**Problem details:**
Retype each of the following items exactly as it appears, omitting the pictures.
-- START Exercise data --
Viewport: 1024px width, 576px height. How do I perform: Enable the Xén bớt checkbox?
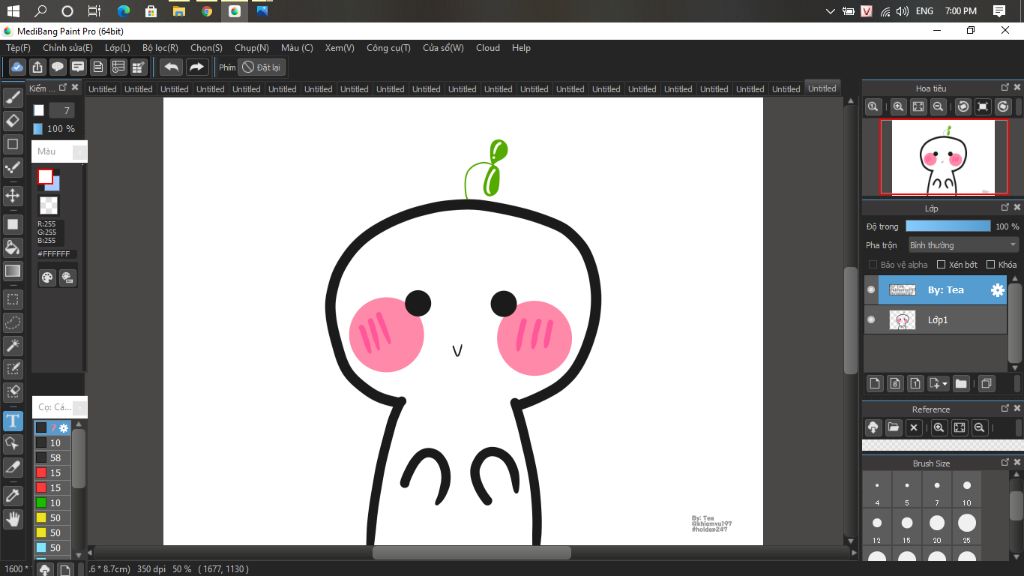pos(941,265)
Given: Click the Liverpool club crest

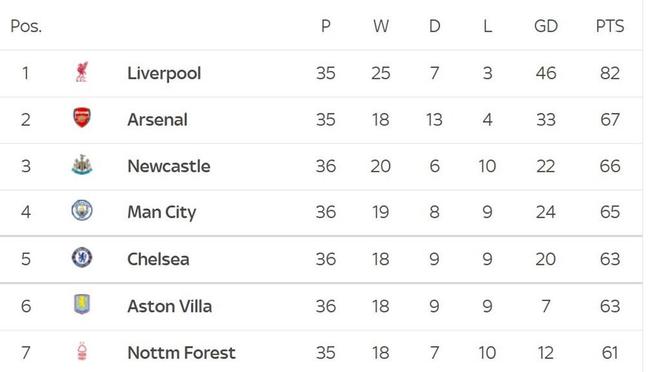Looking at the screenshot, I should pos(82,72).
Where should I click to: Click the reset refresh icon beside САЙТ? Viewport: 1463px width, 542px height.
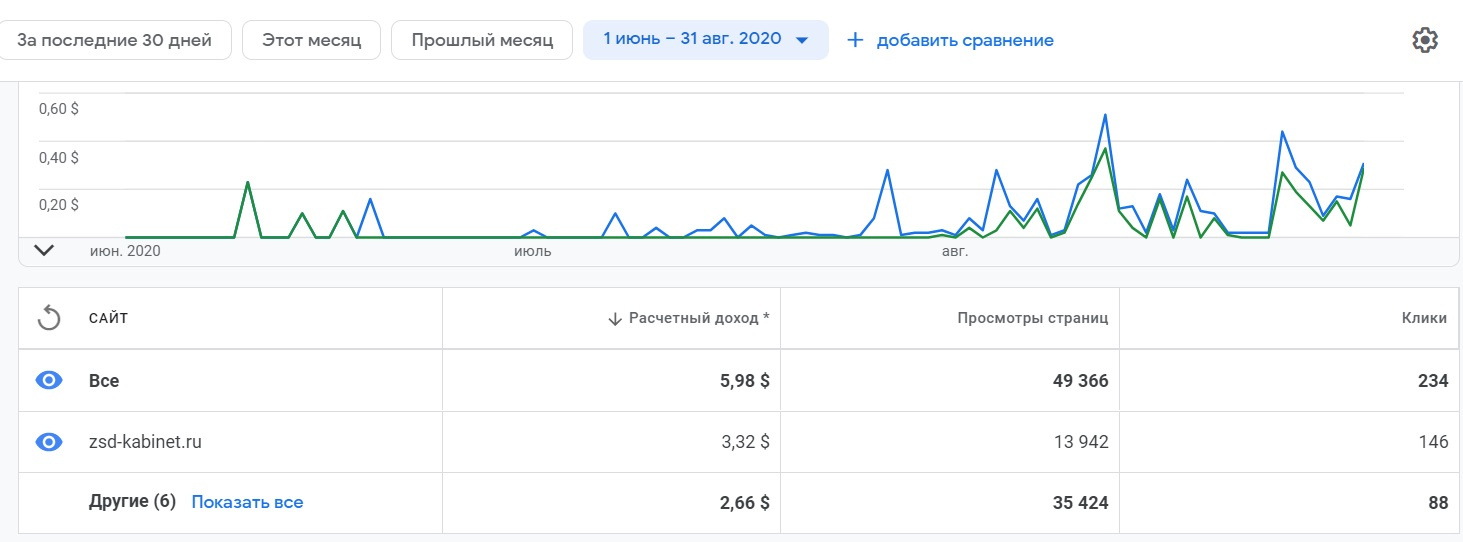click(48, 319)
-- END Exercise data --
**Completed exercise:**
Viewport: 1024px width, 576px height. How do I perform: Enable the Xén bớt checkbox?
pos(941,265)
Given: Click the Liverpool club crest

Looking at the screenshot, I should pos(82,72).
Where should I click to: Click the reset refresh icon beside САЙТ? Viewport: 1463px width, 542px height.
click(48, 319)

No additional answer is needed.